O cacique Raoni Metuktire, de 94 anos, foi diagnosticado com adenocarcinoma pouco diferenciado no trato digestivo e passou a receber cuidados paliativos em casa, em Peixoto de Azevedo (a 672 km de Cuiabá). A informação foi divulgada nesta segunda-feira (14) pelo Instituto Raoni.
Segundo o instituto, o líder indígena enfrenta um câncer no aparelho digestivo e está sendo acompanhado por equipes médicas, com assistência domiciliar organizada pela família, pelo próprio Instituto Raoni, pelos serviços públicos de saúde e por profissionais parceiros.
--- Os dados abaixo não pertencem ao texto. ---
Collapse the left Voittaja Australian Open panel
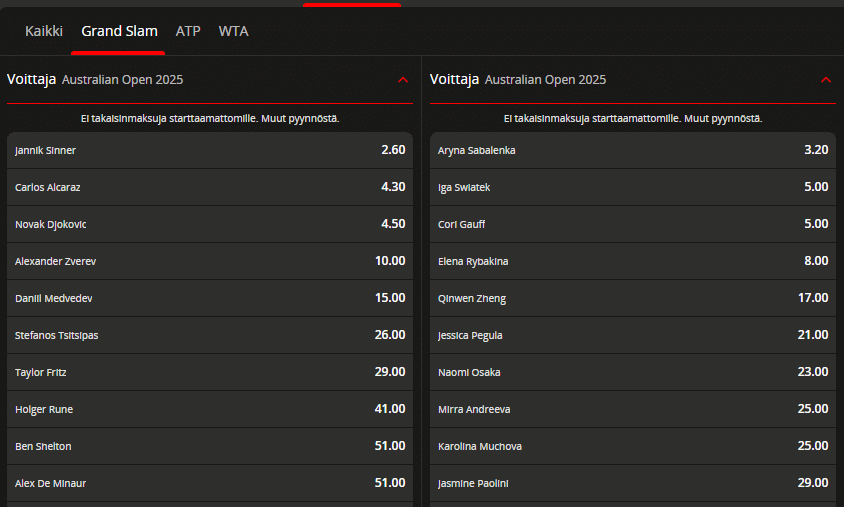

Em junho deste ano, Raoni precisou ser transferido em caráter de emergência para São Paulo após apresentar uma obstrução intestinal grave provocada pelo tumor. No Hospital São Paulo, da Universidade Federal de São Paulo (Unifesp), ele foi submetido a uma gastroenteroanastomose, procedimento realizado para restabelecer a passagem dos alimentos e melhorar a alimentação e o conforto do paciente.
Após a realização de novos exames, foi confirmado o diagnóstico de adenocarcinoma pouco diferenciado. Diante da idade e das condições clínicas de Raoni, além dos riscos associados a tratamentos mais agressivos, as equipes médicas recomendaram a adoção de cuidados paliativos.
De acordo com o Instituto Raoni, os cuidados paliativos não significam a interrupção da assistência médica. O objetivo é controlar dores e outros sintomas, prevenir complicações e garantir alimentação, hidratação, acompanhamento médico e de enfermagem, fisioterapia e, principalmente, qualidade de vida.
ACOMPANHAMENTO EM CASA
Após retornar a Mato Grosso, Raoni passou a receber assistência em casa, ao lado da família. O atendimento também considera aspectos culturais e espirituais da tradição Mẽbêngôkre.
O cacique, que é pajé, recebe acompanhamento de pajés de sua confiança. Segundo o instituto, o cuidado busca respeitar a cultura, a língua, as escolhas e as referências espirituais de Raoni durante o tratamento.
A liderança indígena passou por uma série de hospitalizações ao longo de 2026. Em julho, recebeu alta após permanecer cerca de um mês internado, depois de apresentar obstrução intestinal e pneumonia por aspiração. Na ocasião, também passou por procedimentos para tratar complicações digestivas.
Agora, o Instituto Raoni afirma que a prioridade é garantir conforto, convivência com a família e proximidade com seu povo após décadas de atuação na defesa dos povos indígenas, dos territórios e da floresta.
A família e o instituto pediram respeito à privacidade de Raoni e às decisões familiares neste momento. Novas informações sobre o estado de saúde do cacique serão divulgadas oficialmente mediante autorização.